▶ [Exercise objective]
Copy the rows verbatim, starting at the line with "You are a computer-use" and continuing through the final row. Omit the pictures.

* * * *

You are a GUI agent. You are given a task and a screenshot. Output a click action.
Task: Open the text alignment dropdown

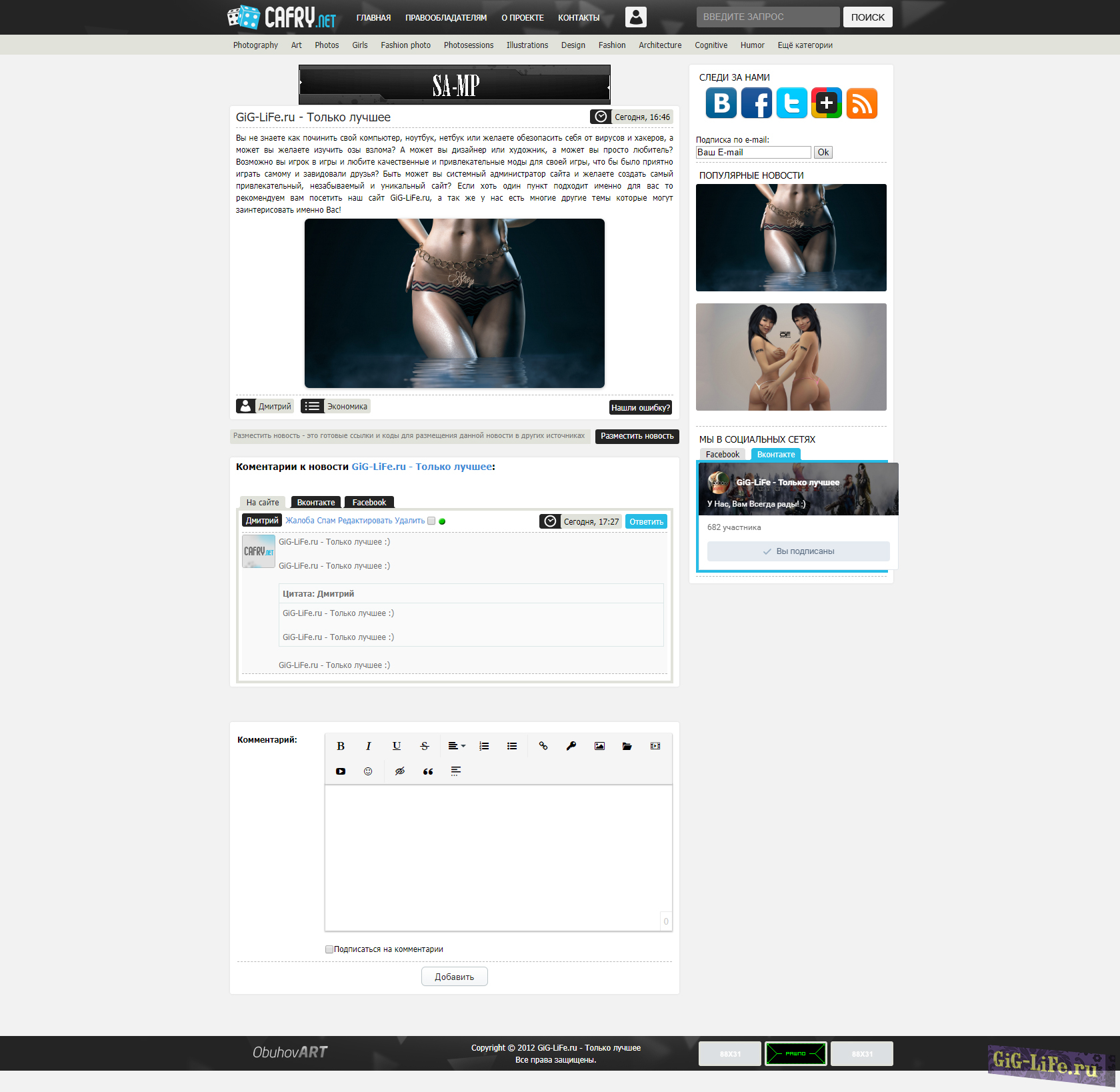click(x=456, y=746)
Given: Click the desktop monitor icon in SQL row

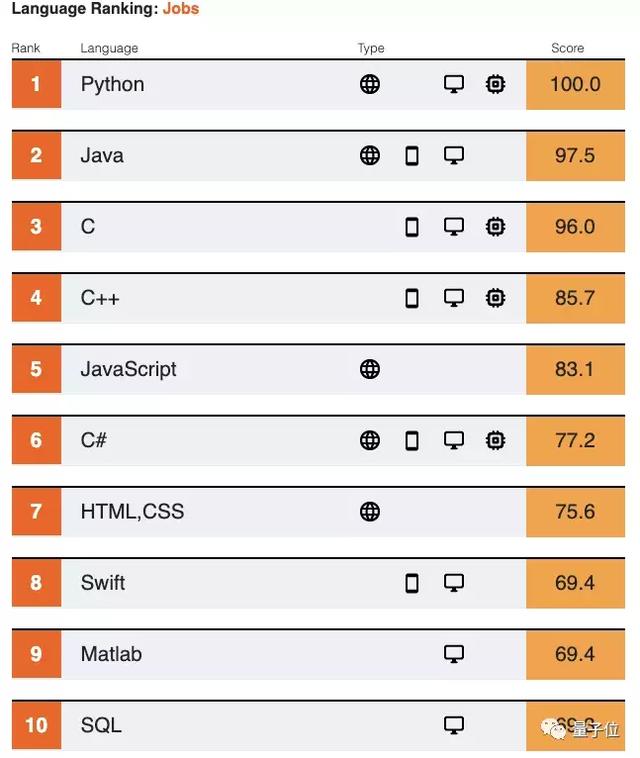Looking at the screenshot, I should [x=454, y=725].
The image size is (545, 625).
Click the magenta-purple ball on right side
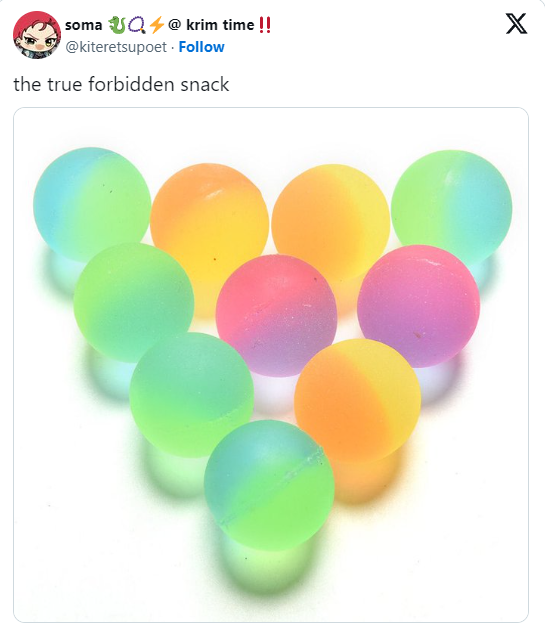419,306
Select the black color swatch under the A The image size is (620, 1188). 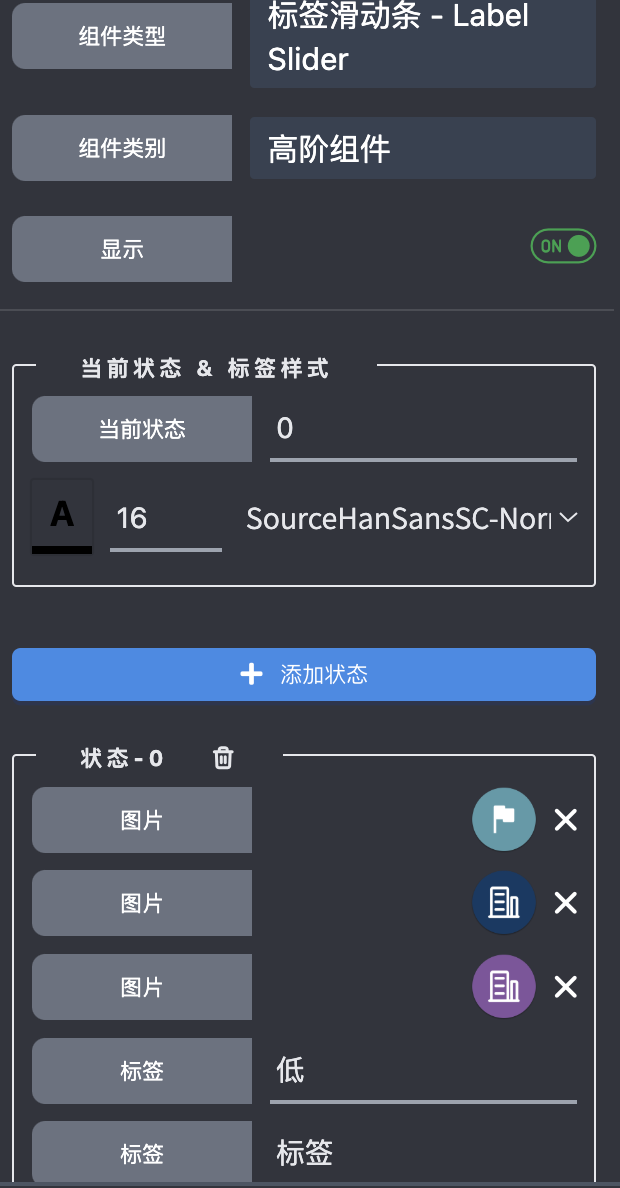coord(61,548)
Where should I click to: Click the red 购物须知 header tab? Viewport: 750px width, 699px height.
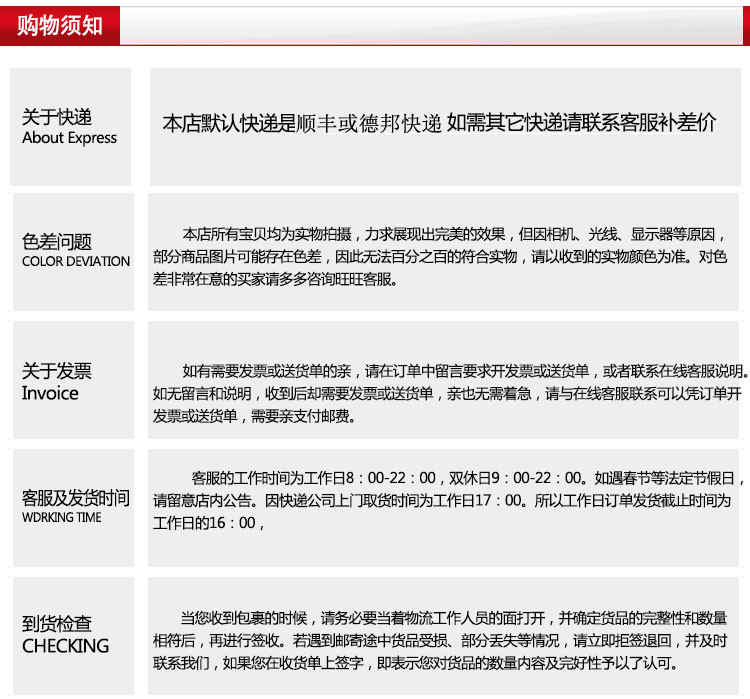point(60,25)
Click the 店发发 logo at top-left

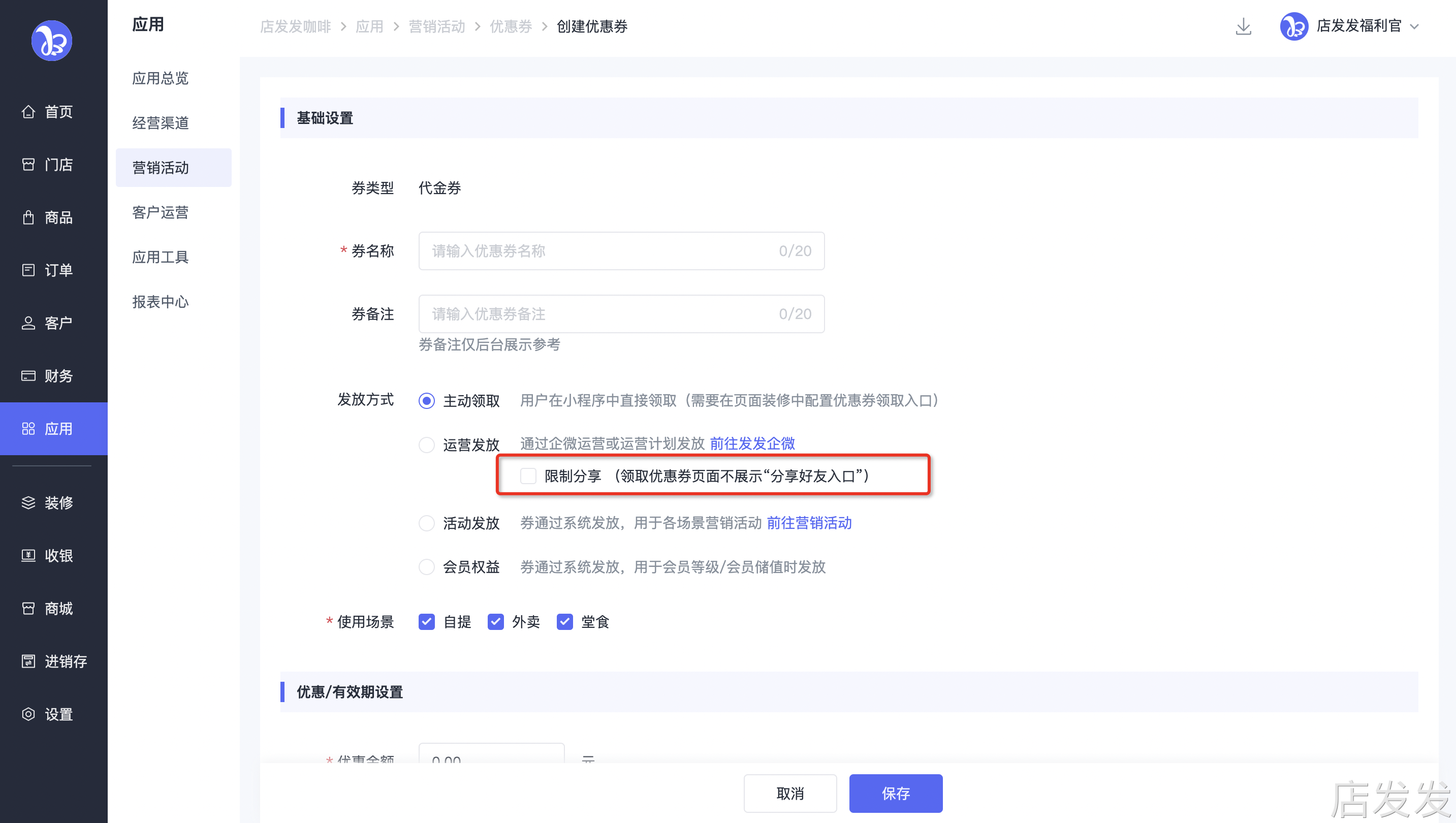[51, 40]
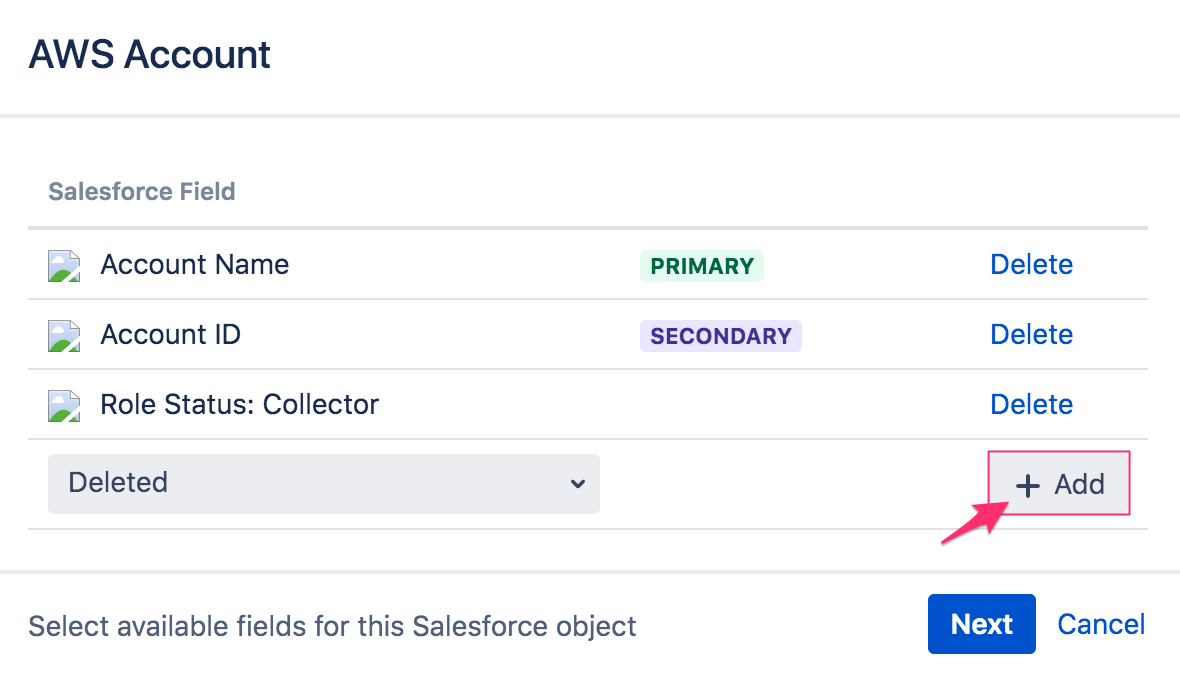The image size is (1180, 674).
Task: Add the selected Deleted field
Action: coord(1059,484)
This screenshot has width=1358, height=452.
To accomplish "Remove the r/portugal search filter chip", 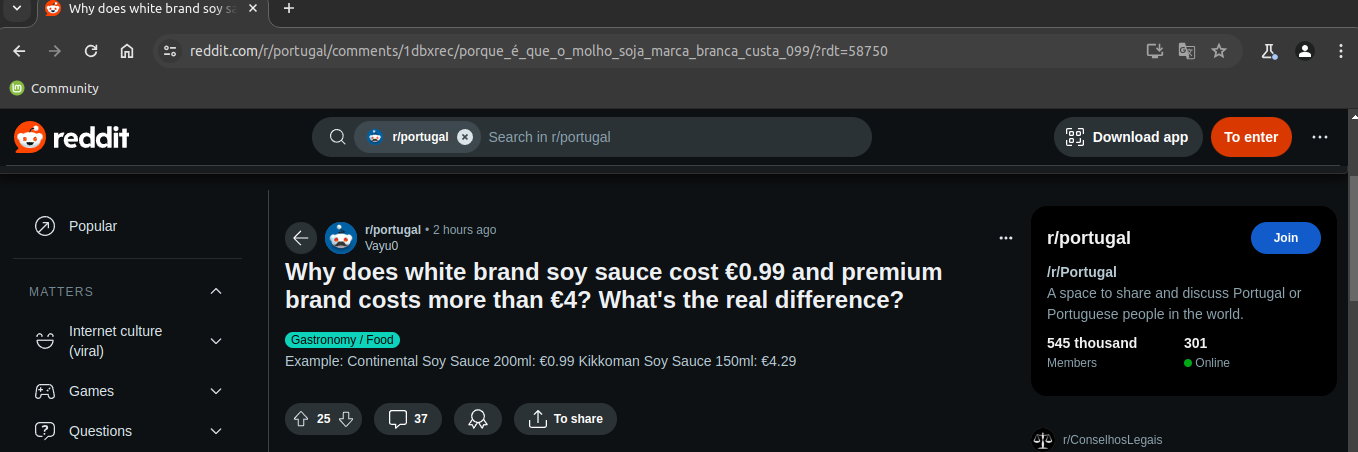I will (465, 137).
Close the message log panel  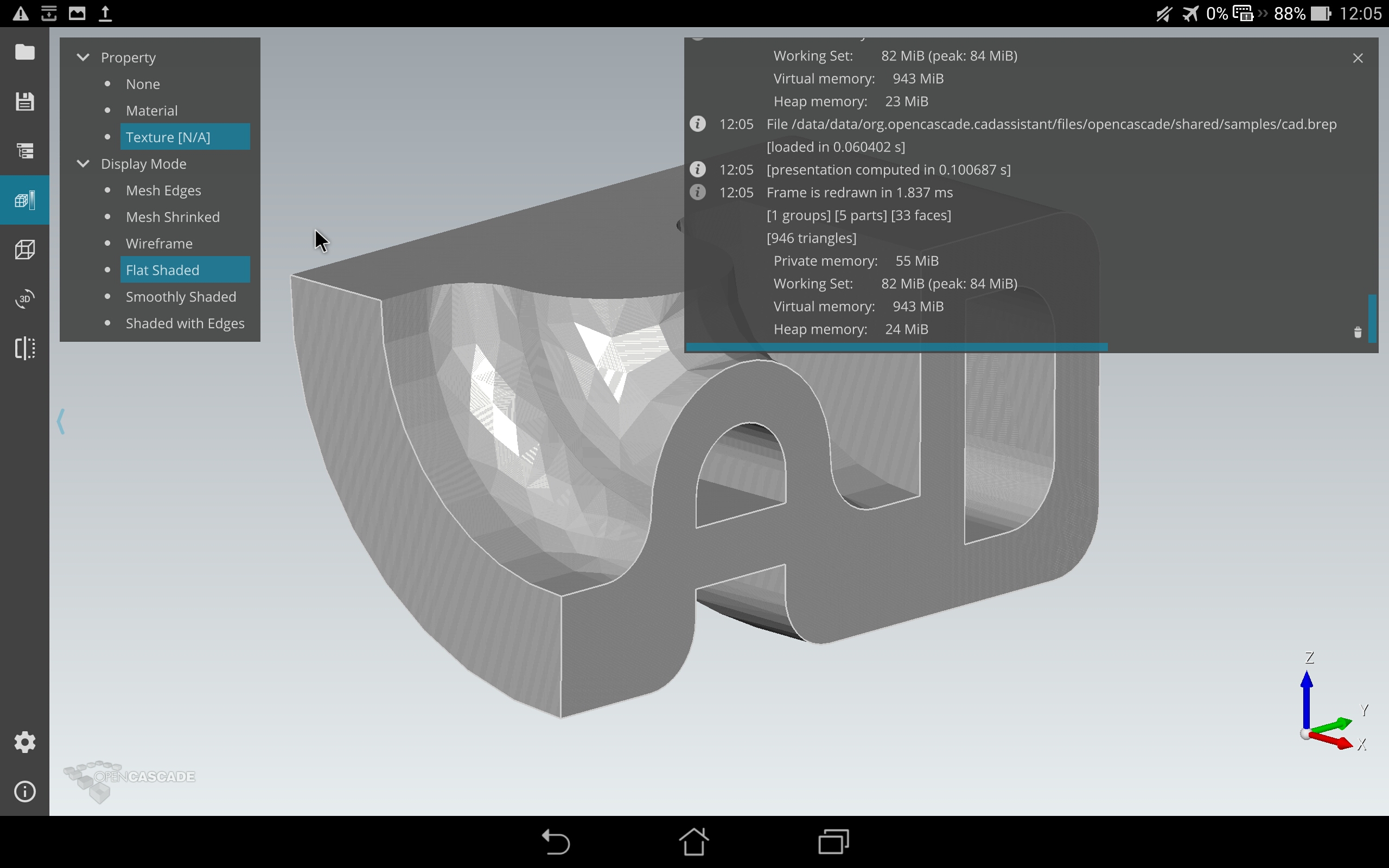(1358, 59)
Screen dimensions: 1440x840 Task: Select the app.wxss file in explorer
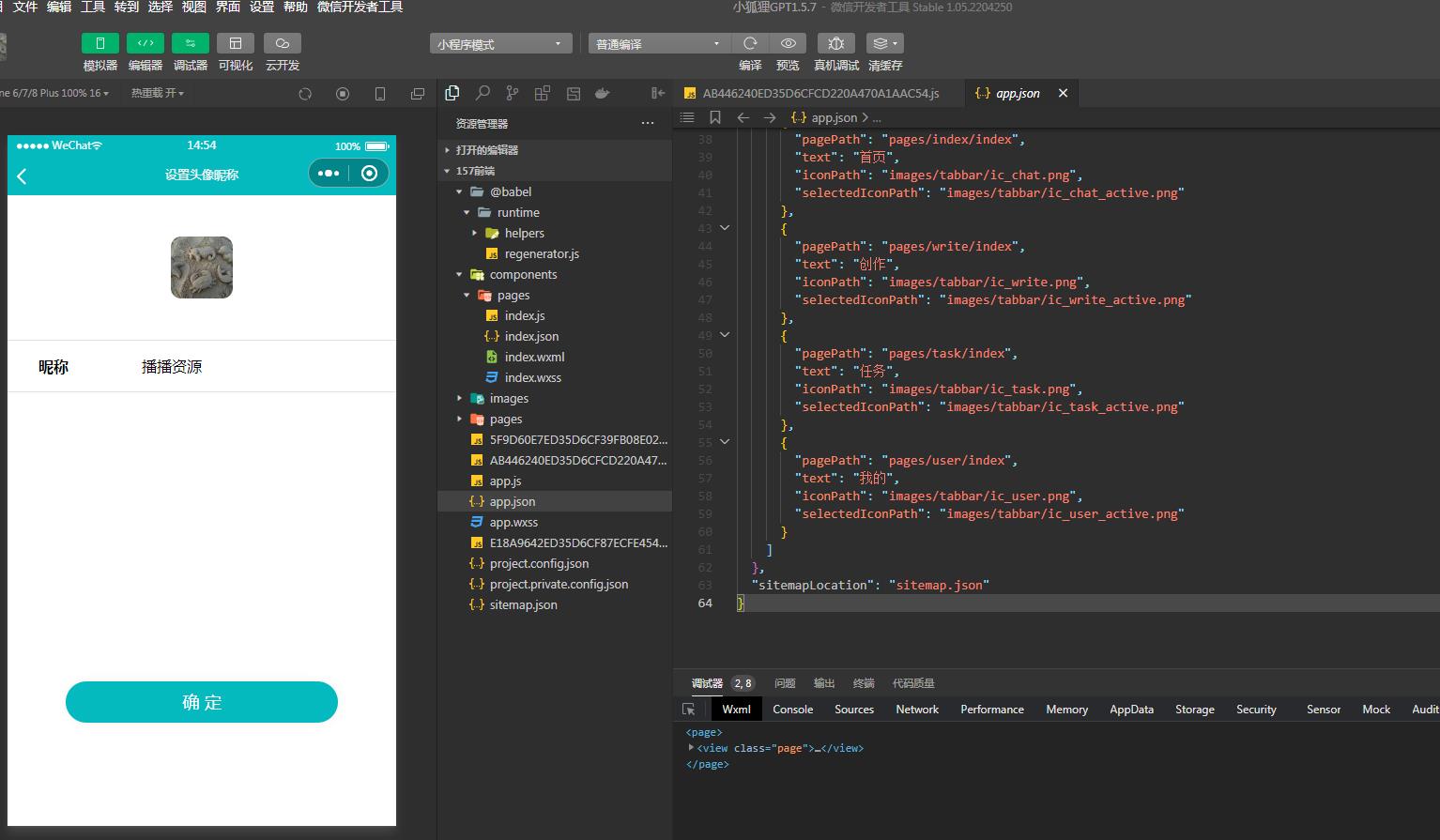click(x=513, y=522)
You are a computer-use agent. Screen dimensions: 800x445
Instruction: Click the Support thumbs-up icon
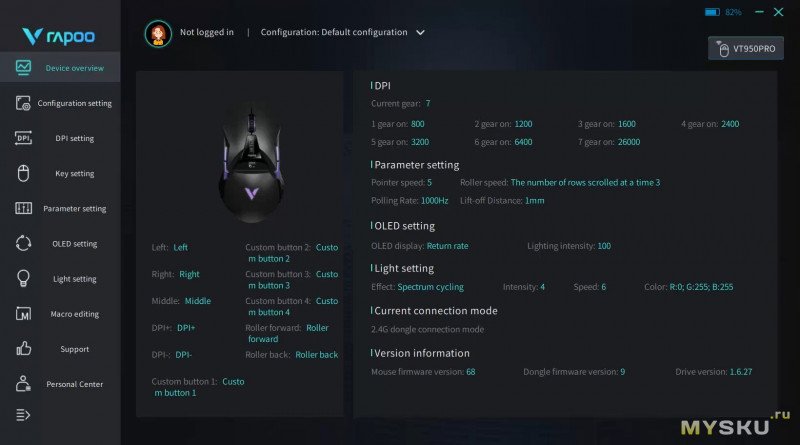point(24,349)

* * * *

▶ [Response]
You are a computer-use agent. Screen dimensions: 800x445
Instruction: Click the Support thumbs-up icon
point(24,349)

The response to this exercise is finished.